Não importa a classe ou o sexo. A droga vem se aproximando mesmo da infância. Num passado recente, o jovem debutava no mundo das drogas aos 14 anos; hoje, aos 11 anos. Isso não significa que todos esses jovens evoluam para a dependência, assim como nem todo adolescente que usa drogas está envolvido com o tráfico. “Os mais vulneráveis são aqueles oriundos de famílias cujos limites não são claros”, analisa o psicanalista carioca Luiz Alberto Pinheiro de Freitas. A ausência do “não” na vida desses jovens cria uma espécie de ideal maníaco pela felicidade eterna e ininterrupta. A Unesco confirma esse diagnóstico: 63,7% dos alunos ouvidos pela pesquisa responderam que usam drogas para anestesiar as dificuldades.

“Acho ridículo minha mãe me chamar de maconheira. Meu pai é alcóolatra. Se ele pode, por que eu não posso?”, questiona a jovem T.H., 15 anos. “Fumo baseado desde os 12 anos. Já cheirei lança-perfume, mas não sou dependente.” Segundo a pesquisa da Unesco, o consumo de drogas entre as meninas é 30% inferior ao dos meninos estudantes. A exceção fica por conta de Belém – lá o consumo de drogas entre meninos e meninas é igual. Além de problemas familiares, o modismo e a necessidade de auto-afirmação são apontados pelos jovens como motivações importantes para iniciarem-se nas drogas.
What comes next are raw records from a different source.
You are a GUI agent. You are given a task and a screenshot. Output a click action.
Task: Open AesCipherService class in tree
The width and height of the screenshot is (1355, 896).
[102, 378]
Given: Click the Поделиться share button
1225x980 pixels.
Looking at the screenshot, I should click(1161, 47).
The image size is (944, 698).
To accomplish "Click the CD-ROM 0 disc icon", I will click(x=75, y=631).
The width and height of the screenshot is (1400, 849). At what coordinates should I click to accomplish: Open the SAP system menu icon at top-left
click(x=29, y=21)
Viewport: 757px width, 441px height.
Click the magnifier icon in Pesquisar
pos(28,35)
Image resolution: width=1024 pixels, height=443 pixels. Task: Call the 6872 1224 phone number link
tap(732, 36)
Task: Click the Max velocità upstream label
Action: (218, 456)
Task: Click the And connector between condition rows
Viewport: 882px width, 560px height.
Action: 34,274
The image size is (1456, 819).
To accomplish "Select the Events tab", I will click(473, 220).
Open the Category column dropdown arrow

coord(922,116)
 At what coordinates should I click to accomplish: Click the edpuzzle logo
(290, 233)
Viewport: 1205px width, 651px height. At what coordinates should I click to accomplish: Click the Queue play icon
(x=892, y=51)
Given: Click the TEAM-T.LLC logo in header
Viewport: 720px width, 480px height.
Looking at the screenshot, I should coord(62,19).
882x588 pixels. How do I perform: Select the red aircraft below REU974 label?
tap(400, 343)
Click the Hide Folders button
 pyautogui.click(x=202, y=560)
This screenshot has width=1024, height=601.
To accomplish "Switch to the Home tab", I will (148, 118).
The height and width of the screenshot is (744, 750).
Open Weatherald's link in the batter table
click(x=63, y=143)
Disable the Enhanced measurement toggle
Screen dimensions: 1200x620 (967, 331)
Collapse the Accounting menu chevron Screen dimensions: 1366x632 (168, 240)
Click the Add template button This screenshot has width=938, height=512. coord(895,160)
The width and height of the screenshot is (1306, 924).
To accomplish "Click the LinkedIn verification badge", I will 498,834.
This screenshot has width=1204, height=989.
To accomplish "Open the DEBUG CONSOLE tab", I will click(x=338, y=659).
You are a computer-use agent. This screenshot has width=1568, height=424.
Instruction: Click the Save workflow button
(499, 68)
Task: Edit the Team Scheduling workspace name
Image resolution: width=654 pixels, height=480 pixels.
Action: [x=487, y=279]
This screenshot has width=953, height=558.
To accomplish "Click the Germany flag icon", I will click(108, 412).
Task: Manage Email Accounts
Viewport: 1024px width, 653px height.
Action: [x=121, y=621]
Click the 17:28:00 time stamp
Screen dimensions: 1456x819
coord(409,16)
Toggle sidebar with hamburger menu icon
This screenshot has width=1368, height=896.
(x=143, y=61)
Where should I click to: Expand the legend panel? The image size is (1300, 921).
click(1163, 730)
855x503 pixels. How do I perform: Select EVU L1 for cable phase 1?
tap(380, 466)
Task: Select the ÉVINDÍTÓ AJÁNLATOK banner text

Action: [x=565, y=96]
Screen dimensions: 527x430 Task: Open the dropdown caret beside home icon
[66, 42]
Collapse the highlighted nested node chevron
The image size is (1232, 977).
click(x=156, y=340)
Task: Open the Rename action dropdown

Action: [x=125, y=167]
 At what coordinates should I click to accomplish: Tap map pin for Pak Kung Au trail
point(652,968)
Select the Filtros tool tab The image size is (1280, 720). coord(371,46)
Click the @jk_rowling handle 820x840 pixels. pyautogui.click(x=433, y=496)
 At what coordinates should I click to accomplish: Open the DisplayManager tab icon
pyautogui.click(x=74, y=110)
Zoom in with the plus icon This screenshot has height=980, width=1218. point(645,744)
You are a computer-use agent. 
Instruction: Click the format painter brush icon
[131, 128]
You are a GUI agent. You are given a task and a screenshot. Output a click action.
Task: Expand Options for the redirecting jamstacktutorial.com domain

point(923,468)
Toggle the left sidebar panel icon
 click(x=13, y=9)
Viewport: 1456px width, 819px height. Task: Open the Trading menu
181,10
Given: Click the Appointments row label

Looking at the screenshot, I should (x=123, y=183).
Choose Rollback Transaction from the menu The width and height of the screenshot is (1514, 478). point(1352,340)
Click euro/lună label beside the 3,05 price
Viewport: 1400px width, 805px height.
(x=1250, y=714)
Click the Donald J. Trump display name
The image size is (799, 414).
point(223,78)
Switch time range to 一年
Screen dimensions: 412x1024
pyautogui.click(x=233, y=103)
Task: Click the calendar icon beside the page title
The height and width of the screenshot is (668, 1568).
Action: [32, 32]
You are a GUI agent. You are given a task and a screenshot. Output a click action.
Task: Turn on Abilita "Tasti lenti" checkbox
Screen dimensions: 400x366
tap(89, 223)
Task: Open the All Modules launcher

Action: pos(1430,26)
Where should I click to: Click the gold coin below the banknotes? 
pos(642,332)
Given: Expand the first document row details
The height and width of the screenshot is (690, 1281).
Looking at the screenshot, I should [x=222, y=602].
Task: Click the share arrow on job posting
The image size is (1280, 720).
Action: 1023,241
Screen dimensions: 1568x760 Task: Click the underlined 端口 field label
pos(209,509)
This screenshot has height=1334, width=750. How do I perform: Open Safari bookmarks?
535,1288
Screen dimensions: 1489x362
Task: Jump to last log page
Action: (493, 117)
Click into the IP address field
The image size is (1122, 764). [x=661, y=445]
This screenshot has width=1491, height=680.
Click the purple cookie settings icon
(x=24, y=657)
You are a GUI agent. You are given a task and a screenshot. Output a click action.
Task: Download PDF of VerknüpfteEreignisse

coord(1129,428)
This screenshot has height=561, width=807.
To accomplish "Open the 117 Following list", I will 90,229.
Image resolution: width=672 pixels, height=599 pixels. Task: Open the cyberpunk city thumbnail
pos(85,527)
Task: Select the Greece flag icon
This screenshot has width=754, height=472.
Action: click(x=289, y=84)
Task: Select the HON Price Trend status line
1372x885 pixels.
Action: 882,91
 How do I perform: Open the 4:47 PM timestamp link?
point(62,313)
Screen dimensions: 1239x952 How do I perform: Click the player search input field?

No caso de T.H., o uso regular das drogas já está interferindo na vida escolar. Aluna de uma escola pública do Rio, ela sempre tirou boas notas. Mas, desde que passou a fumar diariamente, seu rendimento escolar despencou. Ela não associa as notas baixas ao uso regular de drogas.
“É uma fase da minha vida. Era boa aluna, hoje não sou mais.” Segundo
a pesquisa, o porcentual de reprovação entre os usuários de drogas
é duas vezes maior do que entre os alunos que não fazem uso dela: 31,3% contra 16,2%.

“As drogas, sobretudo a maconha, provocam prejuízo cognitivo. Elas atuam no lobo frontal”, comenta o médico Jorge Jaber, dono de uma clínica de recuperação de dependentes químicos. Cerca de 30% dos
seus pacientes são meninos e meninas menores de 18 anos. Por terem ainda o sistema nervoso imaturo, as drogas nessa faixa etária podem causar danos irreparáveis. Só que, ao contrário do que se pensa, não
é a maconha a porta de entrada para o mundo das drogas ilícitas, mas
o álcool e o cigarro. L.S., por exemplo, é a personificação dos números
da Unesco. Ele iniciou nas drogas pelo álcool. Hoje, aos 18 anos, ele
já repetiu de ano algumas vezes e cursa a 8ª série. As agressões passaram a fazer parte de sua vida quando começou a fumar maconha diariamente. Já agrediu a mãe e costuma roubar: “Meus alvos preferidos são velhinhas indefesas.”

As escolas públicas, sobretudo as localizadas em áreas de risco, são as que sofrem a maior pressão do poder coercitivo dos traficantes. “Até a Igreja e os postos de saúde estão sendo obrigados a abandonar esses locais”, comenta a diretora do Núcleo de Estudos e Pesquisa em Atenção ao Uso de Drogas (Nepad), da Universidade Estadual do Rio de Janeiro (Uerj), Maria Thereza de Aquino. Em muitas dessas escolas impera mesmo é a lei do silêncio, que vem acompanhada do medo e da ameaça, o que demonstra as tênues fronteiras entre a droga e a violência nas escolas. “O assunto drogas dentro da sala de aula é praticamente um tema proibido. Temos que falar sobre ele com muito cuidado”, admite uma professora de um Ciep da zona norte do Rio, localizado numa área conflagrada e dominada pelo tráfico.